What you need to do: Make a verbatim copy of the records; pictures stay out.

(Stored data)
###

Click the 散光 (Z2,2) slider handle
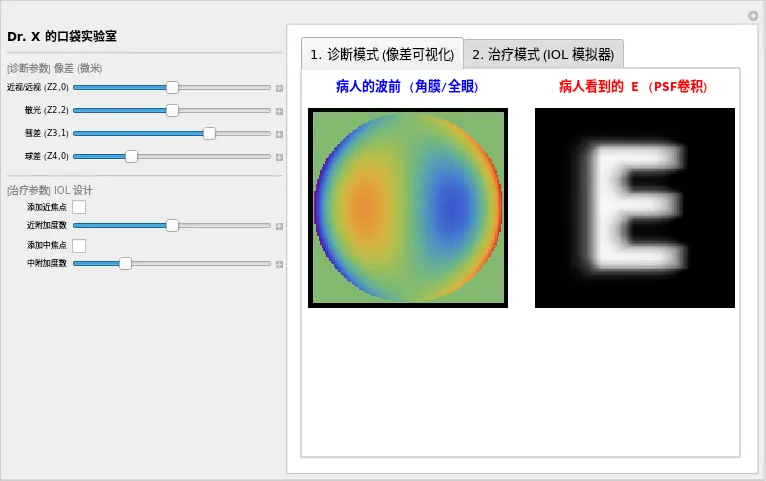The width and height of the screenshot is (766, 481). click(x=172, y=111)
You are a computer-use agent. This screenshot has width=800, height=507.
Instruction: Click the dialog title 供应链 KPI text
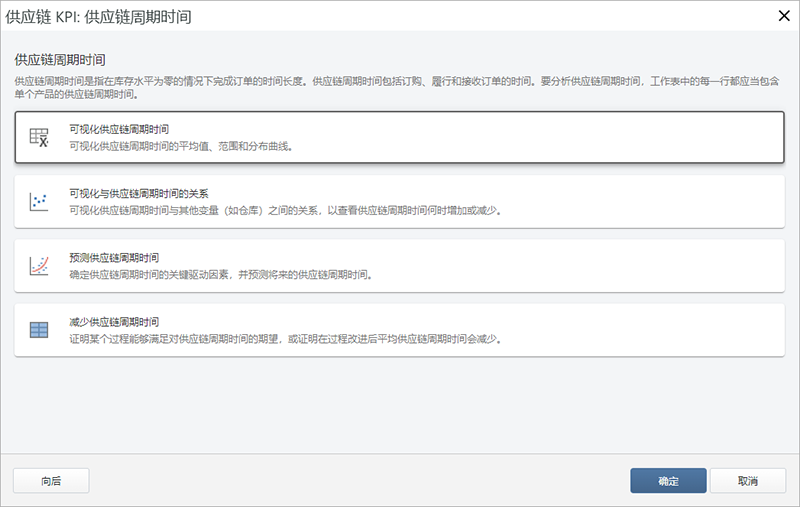point(100,16)
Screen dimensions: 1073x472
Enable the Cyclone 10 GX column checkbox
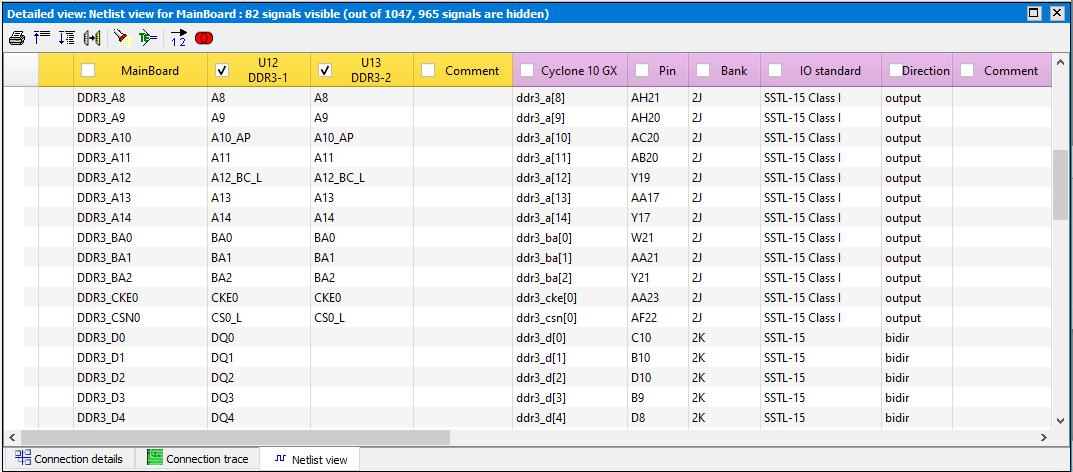(527, 70)
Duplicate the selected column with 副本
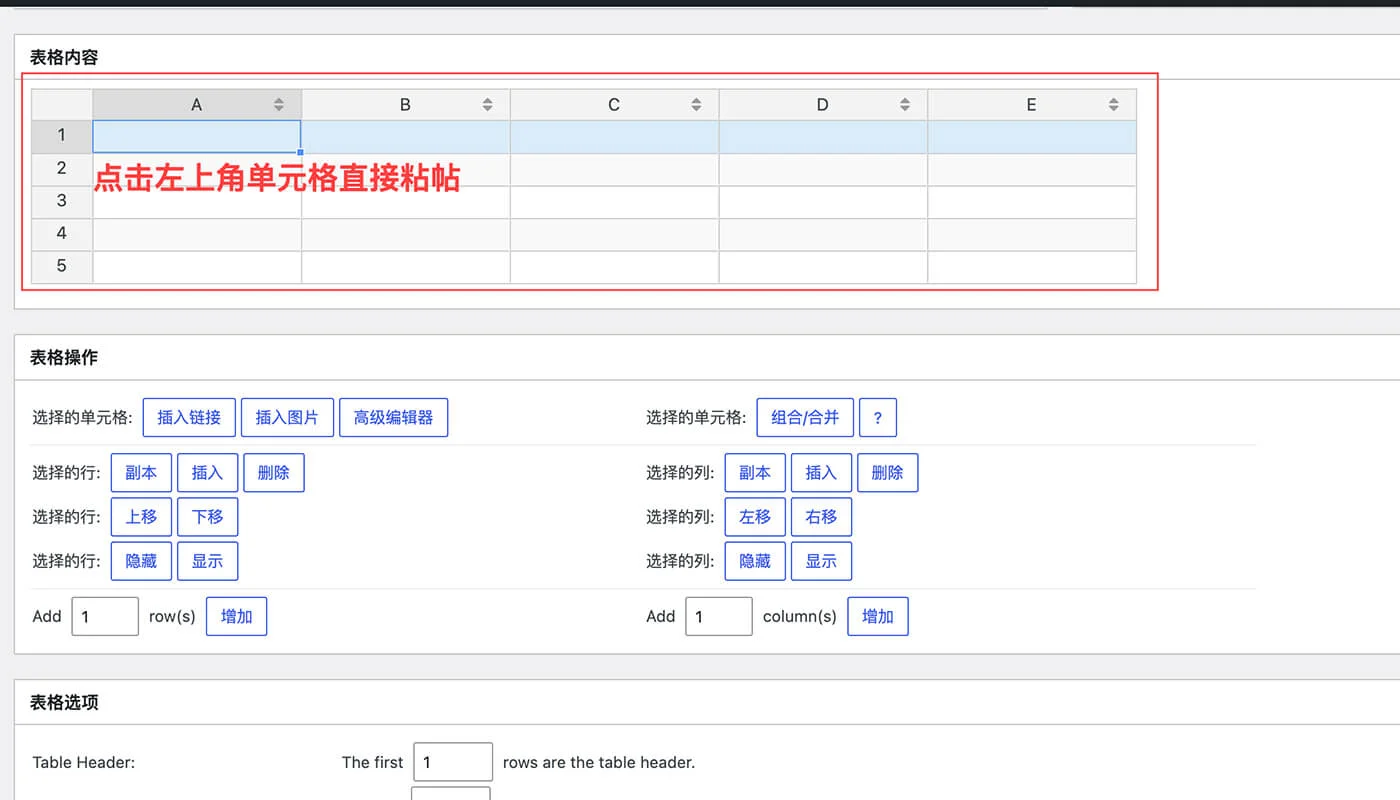The width and height of the screenshot is (1400, 800). 755,472
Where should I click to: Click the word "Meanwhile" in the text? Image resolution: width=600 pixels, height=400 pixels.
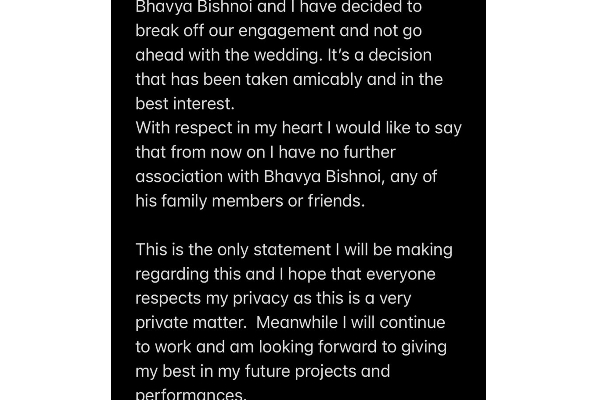[x=301, y=322]
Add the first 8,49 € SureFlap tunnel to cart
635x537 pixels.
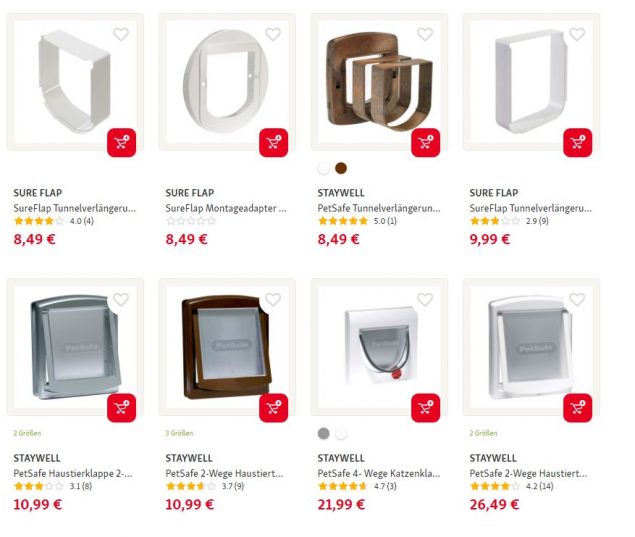coord(121,143)
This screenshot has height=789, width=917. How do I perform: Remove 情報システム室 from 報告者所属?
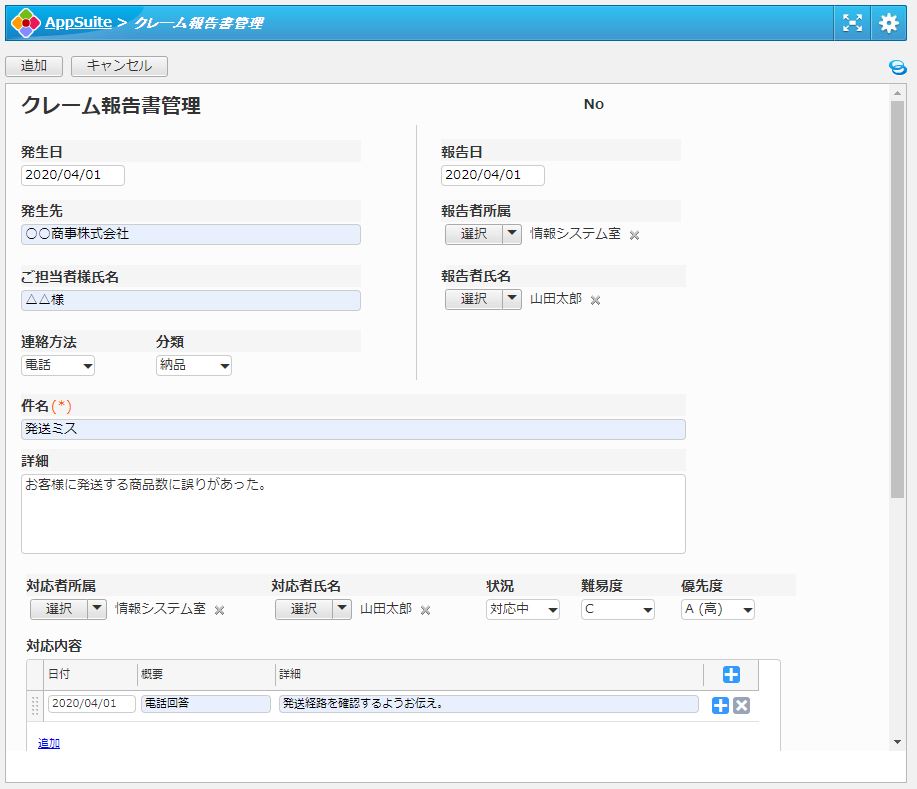[634, 235]
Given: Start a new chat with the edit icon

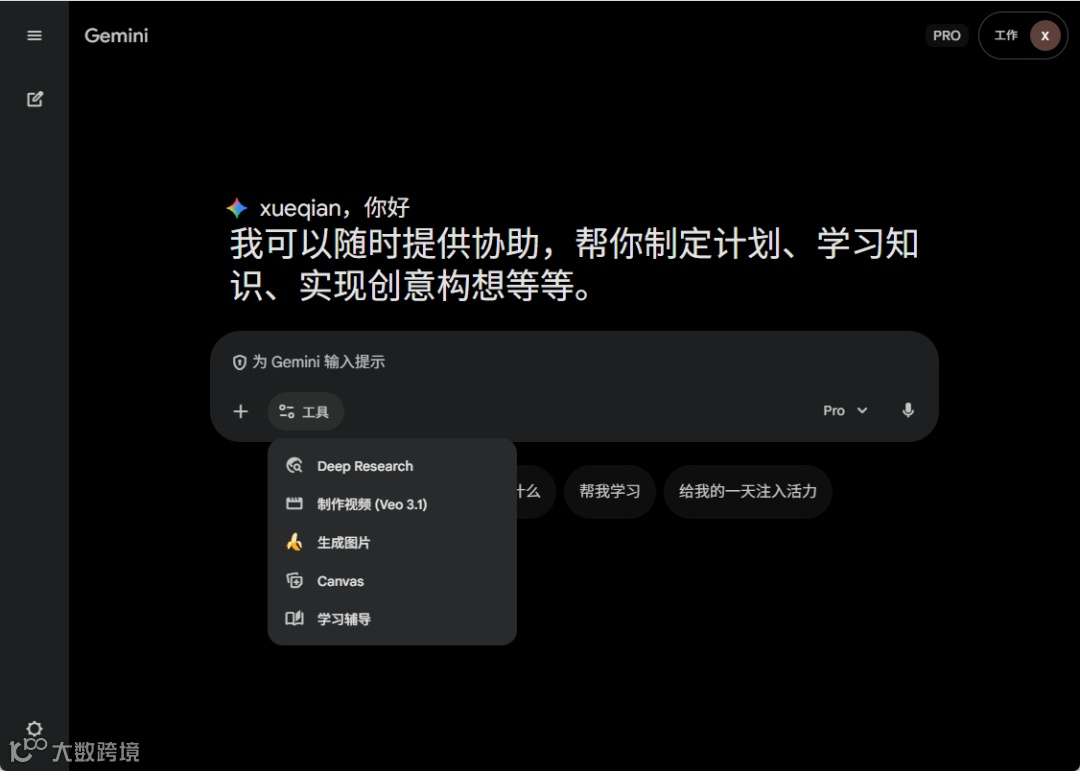Looking at the screenshot, I should tap(34, 99).

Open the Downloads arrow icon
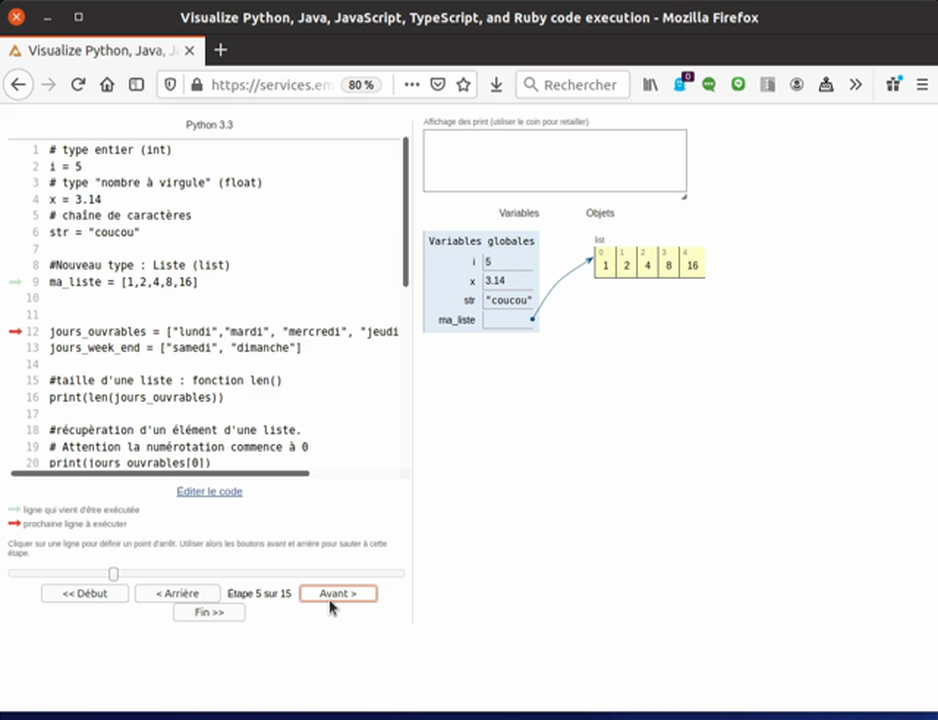(496, 85)
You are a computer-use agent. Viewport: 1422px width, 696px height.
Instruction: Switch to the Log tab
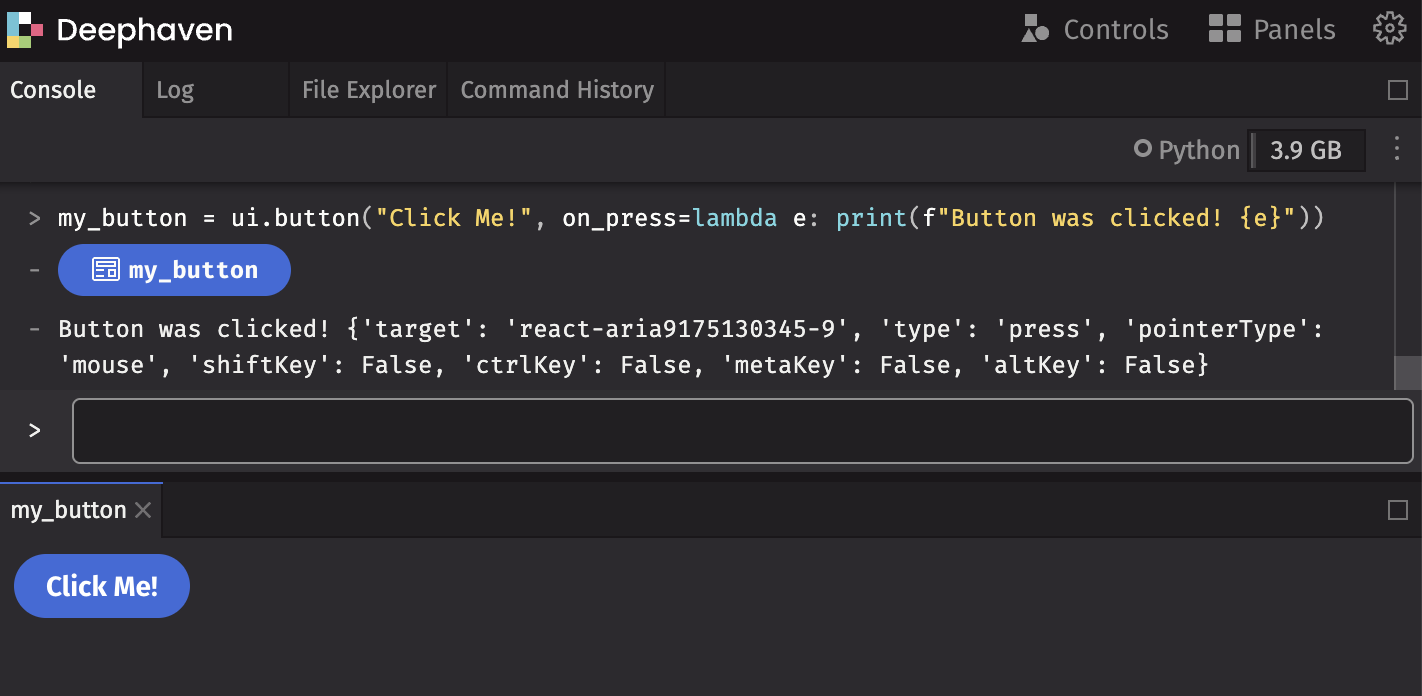pos(175,90)
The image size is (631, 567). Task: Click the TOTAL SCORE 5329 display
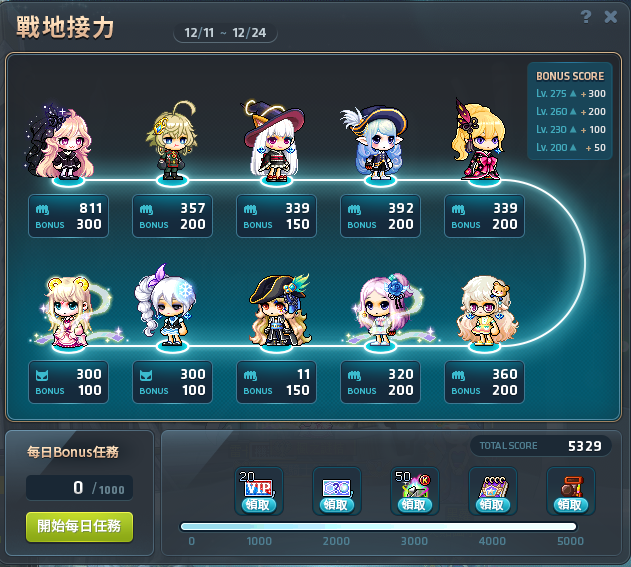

###

Result of this exercise:
Click the 散光 (Z2,2) slider handle
The width and height of the screenshot is (766, 481). click(x=172, y=111)
You are a computer-use agent. This screenshot has width=800, height=507.
Instruction: Click the dialog title 供应链 KPI text
point(100,16)
Screen dimensions: 1073x472
Enable the Cyclone 10 GX column checkbox
(527, 70)
Duplicate the selected column with 副本
The width and height of the screenshot is (1400, 800). 755,472
Where should I click to: Click the word "Meanwhile" in the text? Image resolution: width=600 pixels, height=400 pixels.
[x=301, y=322]
Add the first 8,49 € SureFlap tunnel to cart
635x537 pixels.
coord(121,143)
This screenshot has height=789, width=917. How do I perform: Remove 情報システム室 from 報告者所属?
[634, 235]
Given: Start a new chat with the edit icon

Looking at the screenshot, I should tap(34, 99).

Open the Downloads arrow icon
(496, 85)
You are a computer-use agent. Viewport: 1422px width, 696px height.
Instruction: Switch to the Log tab
pos(175,90)
The image size is (631, 567). Task: Click the TOTAL SCORE 5329 display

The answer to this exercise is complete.